The promotion of a pointer to an array is really the source of the logical error. A language could place range checks on created arrays, and pointers / references to allocated arrays could be handled differently than anonymous slabs of memory. However an array without bounds (even stored elsewhere from just before the array's starting address) is as unsafe as 'null terminated strings' for length bounds. That's an idea that made much more sense when systems were much smaller and slower and the exposure to untrusted code and data were also far lower.
void foo(void *a, int b) { (int[])(a) = 1 } // Not quite C pseudocode, also see poke()
> you’d have to insert a check every time you add two signed integers together,
This is exactly what is done in serious code. It is typically combined with contracts and static analysis (often human), e.g. "it is guaranteed that this input is in range 10-20, so adding it with this other 16 bit int can be assumed to be below sint32_max".
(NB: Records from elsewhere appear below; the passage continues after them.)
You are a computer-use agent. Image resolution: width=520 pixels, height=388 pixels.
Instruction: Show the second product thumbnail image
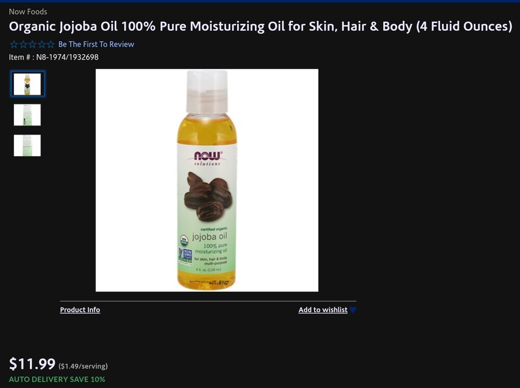pos(27,115)
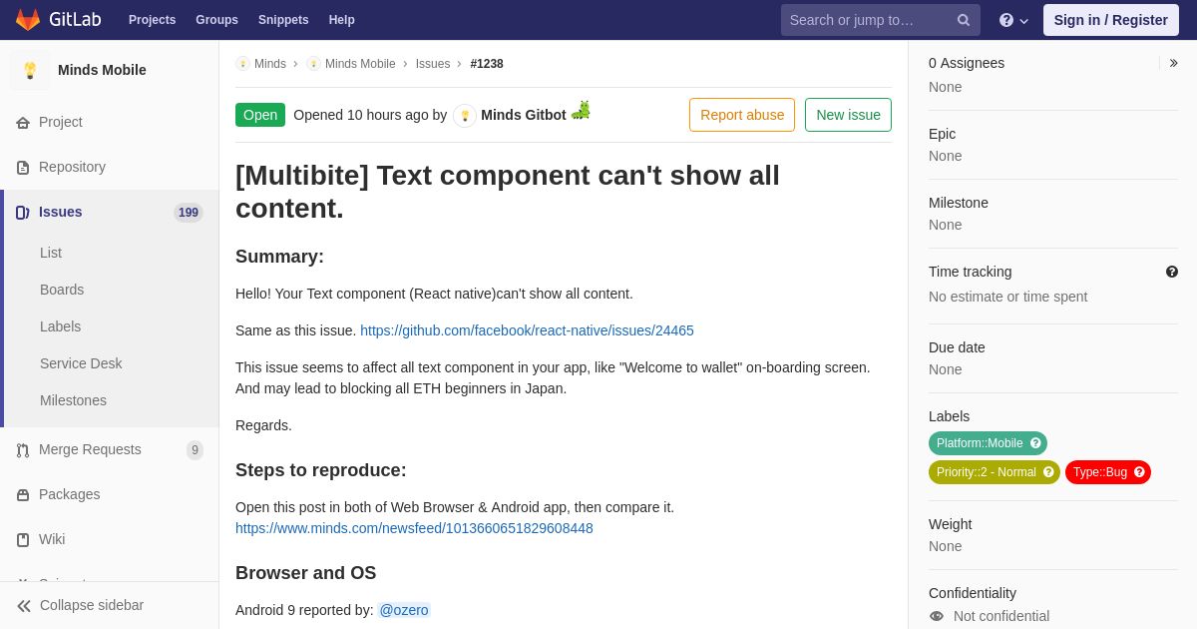Collapse the right sidebar with double chevron
The height and width of the screenshot is (629, 1197).
1174,63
Great, those checks can stay in "serious" code, and those of us who don't want them can take the UB. C++ 20 actually ended up specifying that all ints are twos complement, removing this from the category of "UB," but a lot more weird stuff is programmed in C.
Doing that at compile time would require being able to perfectly predict everything the program can do, which is equivalent to solving the halting problem (make the program do something undefined after it finishes, then if you get an error at compile time then it halts) and is mathematically impossible. Doing it at runtime would have a massive performance impact
Compilers actually have some options to enable that.
The problem is, it only works well in the simplest cases when the code will 100% exhibit UB within a single function.
In most cases, the UB would only manifest on particular input values - if you want your compiler to warn about that then it will report one "potential UB" for every 10 lines of C code, and nobody wants to use such a compiler.
The case of realloc being declared UB (as opposed to impl-defined) was not driven by the compiler writers but by the people who write the C libraries.
This isn't a case of compilers screwing over the programmers, because the people who are responsible for those optimizations are the people who are scratching their heads as to why it's UB and not impl-defined behavior.
Wrong, Wrong, Wrong.
UB allows the implementation to take any arbitrary course of action, without informing anyone, without documentation, without any conscious decision, without weighing anything to be better/worse. Nondeterministically catching fire and launching nuclear rockets is a completely compliant reaction to UB.
What you are describing is "implementation defined" behavior. That has to be deterministic, documented, and conforming to some definition of sanity. Examples are the binary representation of NULL, sizes of integer types or stuff like the maximum filename length. Sadly, too many things in C have "undefined behavior", too few have "implementation defined" behavior.
And UB has always been an excuse for compilers to screw over programmers in hideous ways. Programmers are rightfully afraid of any kind of new UB being introduced, because it will mean that whole new classes of bugs will arise because the compiler optimized out that realloc(..., a) where a might be 0, because thats UB, so screw you and your code... And this change is especially dangerous because it makes a lot of existing code UB.